Our research study has some limitations that should be considered when interpreting the results. First, the data used to assess CPC+ participation, characterize practices, and describe beneficiaries were from different years, which may result in misclassification of practices. The study data are the latest proprietary data available at the time that the analyses were conducted. Second, the patient analyses were limited to Medicare FFS beneficiaries as these patients are the focus of CPC+ and central to practice eligibility requirements. The associations we found may differ if Medicare Advantage, Medicaid, or commercial patients were considered in addition to Medicare FFS beneficiaries. Third, unmeasured characteristics of non-CPC+ practices may make them ineligible and could explain differences in CPC+ participation rates. For example, practices participating in TCPI, another CMS-based health care transformation program, are not eligible for CPC+, but TCPI was awarded at a network level instead of the practice level making it difficult to identify TCPI practices. Consequently, our control group may include TCPI practices who were ineligible for CPC+. Fourth, we were not able to examine which selection criteria contribute to lower participation of practices that serve relatively high proportions of Black and Latino beneficiaries. Data on practice electronic health record capabilities and previous experience with practice transformation programs could further explain differences in CPC+ participation between practices based on beneficiary racial-ethnic concentration.5 Finally, our sensitivity analysis (model 4) reduced the analytic sample by 30%, decreasing statistical power.
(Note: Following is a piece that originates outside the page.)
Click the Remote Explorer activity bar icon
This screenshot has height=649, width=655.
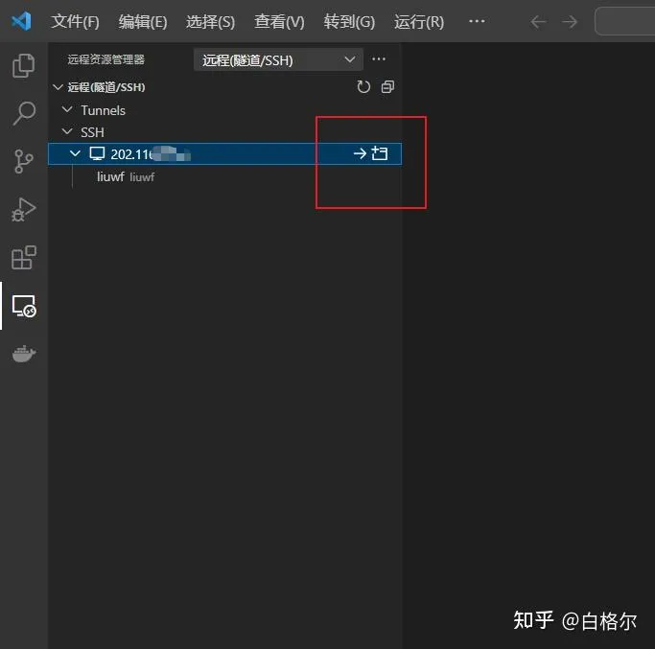tap(23, 306)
The loss of 13% of CPC+ practices for this model highlights the inconsistent application of eligibility criteria by the CPC+ program when selecting practices and the reduced generalizability when limiting analyses to practices with 125 or more beneficiaries.

CONCLUSION

The CMS CPC+ program’s selection criteria and recruitment efforts left Latino and Black Medicare FFS beneficiaries disproportionately out of the many benefits of primary care practice transformation.18,19,20,21,22 We found that the racial-ethnic composition of eligible primary care practices is more strongly associated with CPC+ participation than census tract–level poverty. Our findings and past research5 suggest that low Medicare FFS beneficiary volume, low electronic health record capabilities, and limited experiences of engaging in practice transformation may contribute to lower CPC+ participation rates among practices with relatively high concentrations of Black and Latino Medicare FFS beneficiaries. CMS recently committed to advancing equity within future payment and delivery reform models.9 As practice eligibility criteria for future innovation models that prioritize equity are considered,23 special attention should be given to the racial and ethnic diversity of beneficiaries of enrolled practices to ensure that federally sponsored practice transformation resources can advance racial equity, while improving overall quality and managing total spending. Given the high concentration of Latino and Black beneficiaries in lower-volume practices, CMS should focus on its plan to increase the participation of the practices in practice transformation initiatives in ways that support their missions of providing access to care for minoritized populations.